# Week 3 Notebook 3: Data Cleaning & Wrangling

In this lesson, we are going to practice our data cleaning and wrangling skills. 

We will learn how to:
- Reshape data by adding and removing columns
- Handle missing values by dropping rows and columns
- Handle missing values by imputing values
- Convert data types
- Split data
- Create simple data visualisations

We will use the same `jobs` data set as the previous lesson (from [Pavan Tinniru on Kaggle](https://www.kaggle.com/pavantanniru/-datacleaningforbeginnerusingpandas)).

First, we need to load the data set.

In [None]:
import pandas as pd

jobs = pd.read_csv('Data-cleaning-for-beginners-using-pandas.csv')

Take a look at our data set again. There are not so many rows, so let's `print` to show all our data.

In [None]:
print(jobs)

We can check the data types using `dtypes`.

In [None]:
jobs.dtypes

### Dropping Columns

The first thing we want to do is to remove the redundant column `Index` from our DataFrame, because Pandas has automatically provided an index for the rows. We will save the result in a new `DataFrame` object.

In [None]:
# Using 'drop' method to drop columns
jobs_2 = jobs.drop(columns = 'Index')
jobs_2.head()

The original DataFrame `jobs` is not modified by the above command.

We can also use the parameter `inplace=True` which will modify the existing DataFrame `jobs`, because the changes will be made "in-place" which means the same DataFrame.

In [None]:
# Modify the DataFrame in-place
jobs.drop(columns = 'Index', inplace = True)
jobs.head()

### Missing Values

The original data set also contains missing values. One way to check the number of missing values is to combine two methods `isnull()` and `sum()`.

- `isnull()` returns `True` if a value is null and `False` otherwise.
- `sum()` adds up the `True` values. `True` evaluates to 1 and `False` evaluates to 0

In [None]:
jobs.isnull().sum()

We can see that this gives us 7 null values for the `Age` column and 1 null value for the `Rating` column. 

We can drop rows or columns that contain missing values using `dropna()`. 

In [None]:
# Drop rows that contain any null values
jobs_dropByRow = jobs.dropna()
print(jobs_dropByRow)

In [None]:
# Use the argument 'axis=1' to drop columns that contains any null values
# (by default the argument is 'axis=0', which means drop by row)
jobs_dropByCol = jobs.dropna(axis=1)
print(jobs_dropByCol)

As you can see, this will just remove the missing values completely, but we might also lose important data from the other rows and columns!

### Missing Value Imputation

A better strategy to treat missing values would be to **impute** it with new values.
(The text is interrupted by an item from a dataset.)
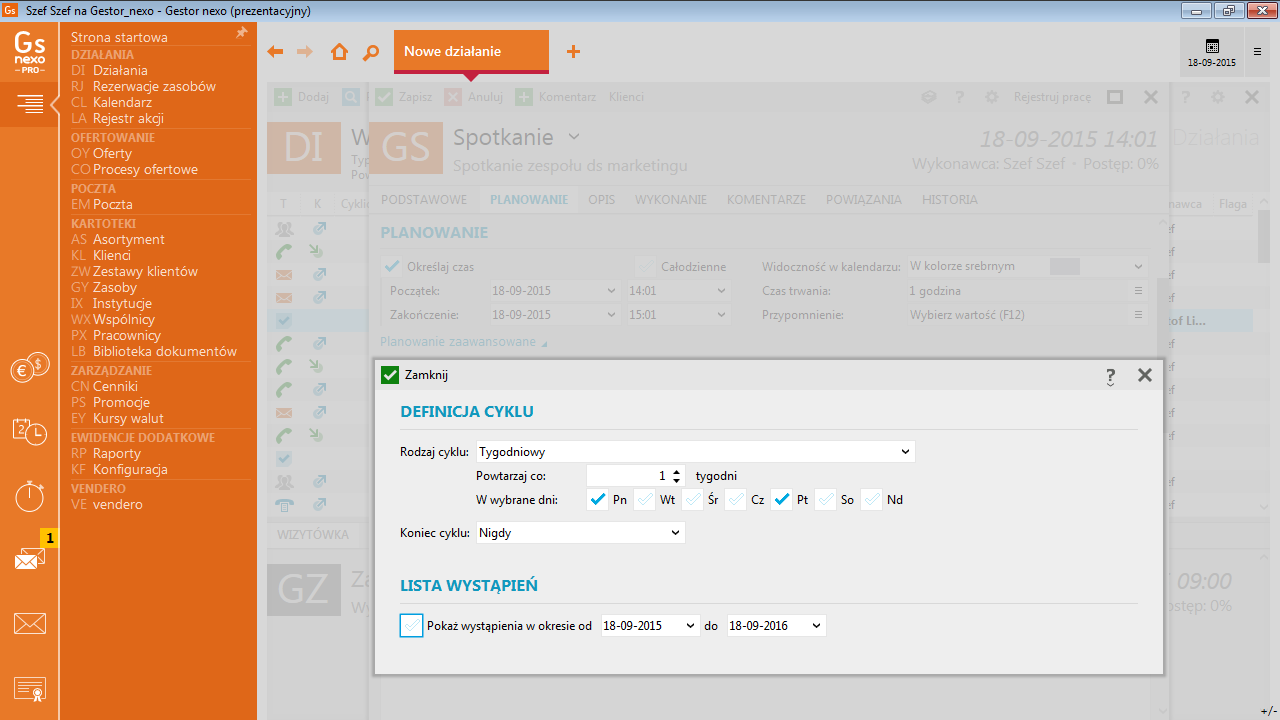Toggle the Wt weekday checkbox
Image resolution: width=1280 pixels, height=720 pixels.
click(x=645, y=500)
Usually, this would be an "average" value or the most probable value for the particular column.

For a column with numerical values, the imputation method is usually the *mean* or *median*. 

For a column with categorical values, the imputation method is usually the category that occurs most frequently.

For example, we could impute the mean age from the data set into any missing `Age` values. 

In [None]:
# Impute by calculating mean into missing values using 'fillna()''
jobs['Age'].fillna(jobs['Age'].mean(), inplace = True)

In [None]:
print(jobs)

As you can see, this maintains the total number of rows as 29. However, some of the `Age` values now have the mean value 39.045455. This may not be very meaningful.

### Data Type Conversion

We can convert the data types of a column using the `astype()` method. For example, let's convert the `Age` column from `float` into `int`. This will just remove the decimal places from the floating-point values as they are converted into integers.

In [None]:
# Replace the values in the 'Age column with the values converted to int'
jobs['Age'] = jobs['Age'].astype('int')

# Check the results
jobs.head()

### Replacing Values

Another useful Pandas method is `replace()`, which will replace existing values with new ones to make sure that the data is consistent. For example, the values in `Location` are not very consistent.

In [None]:
# Count the number of each value
jobs['Location'].value_counts()

Some of the locations are recorded with a comma and some without. It also seems redundant to store an acronym of the location, such as 'New York, Ny' and 'India, In'. Let's use the `replace()` method.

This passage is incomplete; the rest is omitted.